A man inside a squirrel costume.

He bumped me again and I glanced down to see that he was anatomically correct. Well, disproportionately so. Peering at him in the dim lighting, that part of him jutted out bigger than the average man. Bigger than the above average man.

“E-excuse me,” I stammered, jerking my gaze back up. The squirrel’s big dark eyes stared down at me, wide as saucers.

With an awkward hip thrust, he bumped me again and I snapped, “Stop that!”

I shuffled backward to avoid his enormous . . . what even was it? A strap-on? Was it sewn into the costume? I shook my head and told myself this was one mystery I didn’t want to unravel. I might have laughed, but my overriding emotion was annoyance.

“There you are, Chippy.” A woman appeared at the squirrel’s side. “Oh, did you meet a friend?” She gave me a flirty smile.

I mumbled something and backed away, still shaking my head. I didn’t bother searching for Annie anymore. My overriding thought was: Leave. Get out of here, Emerson.

A guy reached for my arm, but I side-stepped him as I hurried toward the front door. I plunged out into the night and sucked a breath of bitter-cold air into my lungs, unaware until that moment that I had hardly been breathing since I stepped inside that house. Which totally mystified me.

I had wanted to check out this kink club ever since I heard of its existence. I figured it would be the perfect place where I could hook up with guys who didn’t mind dominant girls who called all the shots. Only it hadn’t been like that at all, and somehow I knew. Shaw was to blame.

He had ruined me. I couldn’t even think about being with another guy. He filled my head. I wrapped my fingers around the porch post and stared out at the silent street, my fingers digging into the rough, cold wood. I needed to get him out of my system. And to do that . . . maybe I should just get my fill of him, satisfy my curiosity, my urges. Then I could walk away from him for good.

I took several more bracing breaths and released the post. Stepping down, I let that idea take root, testing it out, trying to decide if it was as crazy as it sounded.

I heard him before I saw him. Like the mere idea of him had conjured him up here.

Footsteps thudded against the sidewalk. His large shape appeared, skidding to a stop at the end of the walkway, his chest lifting with breaths.

“Shaw . . . what are you doing here?”

Crazy, stupid delight coursed through me. I drank in the sight of him, standing tall before me, legs braced apart like nothing could take him down. The guy was built like a tank, and my belly fluttered, the very core of me reacting to him in the most fundamental way. A week without a glimpse of him and my heart reacted, pounding with longing. Such a treacherous thing. The heart really does have a mind of its own.
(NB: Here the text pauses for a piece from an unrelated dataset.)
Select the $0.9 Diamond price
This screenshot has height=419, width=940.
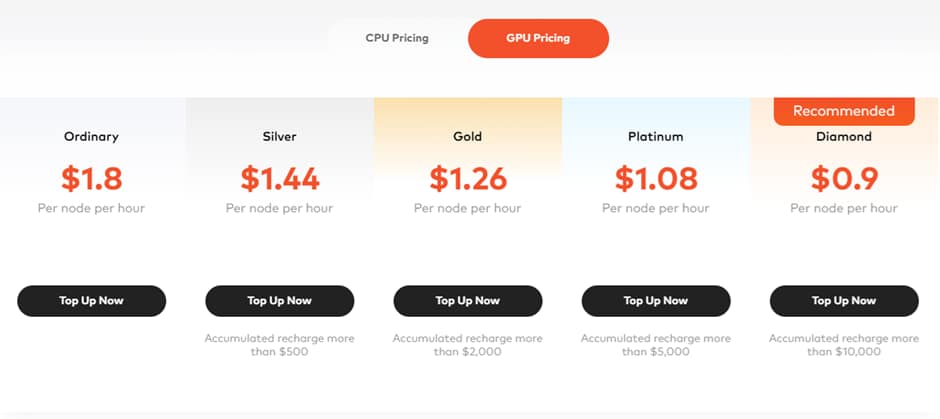coord(844,178)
“I got a text from Reece.”

Anger flared to life inside me. I approached him with hard steps, delight at seeing him withering away. “Why did Reece text you?”

“Logan told him you were here.” His gaze flicked to the house. “He was worried about you.”

Damn Logan. My life was none of his business. “And you raced over here? For what? To rescue me? I told you I didn’t need rescuing.”

His gaze slid from the house back to me again. I had no doubt that he knew what this place was. Reece hadn’t left that tidbit out when he called him. And why had Reece called him anyway? Did he think Shaw and I were involved? Because that would be incorrect on his part.

“What are you doing here, Emerson?”

I compressed my lips, not about to tell him that I had been wondering the same thing. “I don’t need Logan or Reece or you looking out for me like I can’t take care of myself.” This was the part where I could tell him that I had made a mistake and had decided to leave, that the kink club wasn’t for me—that I was in fact leaving when he showed up, but I refused to give him that satisfaction.

“C’mon.” He reached for my hand, but I yanked my arm back before he could claim it.